Admittedly, my view of the North Saskatchewan River has always been a murky one, but on my trip with Kerr, the water is so clear that I can see the bottom. Throughout the cool September trip trip, I often glance over the side, catching small glimpses of the rocky bottom and, occasionally, a fish or two. As far as sightseeing goes, I have plenty of time to look around. The current of the river is strong enough to keep our momentum at a relatively quick pace. Recent warm weather has melted the snowy glaciers of the Rocky Mountains and, combined with rainfall, has supplied the river with plenty of water to speed our journey. Less effort required to paddle means more attention can be paid to the view. Aside from the abundance of wildlife — such as the beavers or deer that wander through the city unnoticed by those at shore — the flow of the river takes us in and out of park systems and alongside bike paths. As we reach the city centre, the view changes to an urban landscape that would compel any Instagrammer to immediately reach for the phone.

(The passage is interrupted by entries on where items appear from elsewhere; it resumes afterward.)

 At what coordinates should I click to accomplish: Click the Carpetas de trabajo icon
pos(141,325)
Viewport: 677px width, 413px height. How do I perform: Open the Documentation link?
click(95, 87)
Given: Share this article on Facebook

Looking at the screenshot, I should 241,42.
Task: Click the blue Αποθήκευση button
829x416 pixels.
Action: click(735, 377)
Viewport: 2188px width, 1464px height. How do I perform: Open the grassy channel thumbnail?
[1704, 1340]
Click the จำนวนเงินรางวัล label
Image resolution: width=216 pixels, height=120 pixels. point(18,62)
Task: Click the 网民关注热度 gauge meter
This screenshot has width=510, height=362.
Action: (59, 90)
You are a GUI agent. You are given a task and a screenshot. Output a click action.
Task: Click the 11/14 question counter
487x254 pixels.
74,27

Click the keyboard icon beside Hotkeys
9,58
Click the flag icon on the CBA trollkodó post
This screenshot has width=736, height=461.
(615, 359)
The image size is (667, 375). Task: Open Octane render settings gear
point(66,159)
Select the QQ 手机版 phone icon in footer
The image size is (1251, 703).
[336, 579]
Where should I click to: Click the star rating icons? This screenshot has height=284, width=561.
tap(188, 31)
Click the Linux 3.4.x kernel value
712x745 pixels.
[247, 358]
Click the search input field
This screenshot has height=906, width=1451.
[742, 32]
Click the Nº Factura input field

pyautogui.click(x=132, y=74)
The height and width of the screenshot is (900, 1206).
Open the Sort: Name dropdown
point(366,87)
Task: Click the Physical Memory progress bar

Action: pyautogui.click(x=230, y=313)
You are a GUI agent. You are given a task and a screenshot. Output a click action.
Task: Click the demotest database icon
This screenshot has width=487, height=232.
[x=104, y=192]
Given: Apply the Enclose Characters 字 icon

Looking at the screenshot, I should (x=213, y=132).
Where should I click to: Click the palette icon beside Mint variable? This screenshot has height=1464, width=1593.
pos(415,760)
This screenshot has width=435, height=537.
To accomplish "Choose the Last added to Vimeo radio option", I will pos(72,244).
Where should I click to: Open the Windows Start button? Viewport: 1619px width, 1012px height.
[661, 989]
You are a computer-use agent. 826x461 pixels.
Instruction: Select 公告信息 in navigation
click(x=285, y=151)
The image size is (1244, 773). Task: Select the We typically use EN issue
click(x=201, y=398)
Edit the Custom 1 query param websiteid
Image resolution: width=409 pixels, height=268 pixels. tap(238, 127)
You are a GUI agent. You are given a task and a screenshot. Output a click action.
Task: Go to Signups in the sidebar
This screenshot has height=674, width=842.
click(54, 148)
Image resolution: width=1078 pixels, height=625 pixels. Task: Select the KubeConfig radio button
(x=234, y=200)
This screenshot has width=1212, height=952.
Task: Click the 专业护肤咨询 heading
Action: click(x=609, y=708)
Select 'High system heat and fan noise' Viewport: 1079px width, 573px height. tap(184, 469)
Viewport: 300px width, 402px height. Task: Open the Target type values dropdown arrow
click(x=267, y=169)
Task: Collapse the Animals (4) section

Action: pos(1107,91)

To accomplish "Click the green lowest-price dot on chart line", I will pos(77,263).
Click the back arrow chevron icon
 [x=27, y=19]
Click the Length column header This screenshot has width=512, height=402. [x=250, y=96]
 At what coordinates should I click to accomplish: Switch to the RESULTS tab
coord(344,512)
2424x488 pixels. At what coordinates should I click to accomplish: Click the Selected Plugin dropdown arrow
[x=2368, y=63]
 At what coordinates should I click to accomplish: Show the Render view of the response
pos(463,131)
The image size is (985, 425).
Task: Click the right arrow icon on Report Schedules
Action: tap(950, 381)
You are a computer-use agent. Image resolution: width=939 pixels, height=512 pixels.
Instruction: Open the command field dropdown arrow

We pass under the High Level, Low Level and Walterdale bridges, catching views of pedestrians and the LRT crossing the river. We see, as well, a strange trend of abandoned lawn chairs along the banks. Kerr quickly assures me that they are not always empty. Gold panners and fishermen often leave them there and return the following day.
As we pass under the old Walterdale Bridge and the accompanying construction of the new Walterdale Bridge, we get probably the clearest view of the city from the water of the entire trip. From the water, Edmonton looks somehow even grander. I suppose it’s because we are looking up at it from the city’s lowest point, but it’s definitely the “hero shot” viewpoint for Edmonton. And even though I haven’t left the city’s boundaries, it’s at that point, shortly before docking near the Edmonton Queen, that, without ever having left, I feel I’ve emerged from the wilderness and returned home.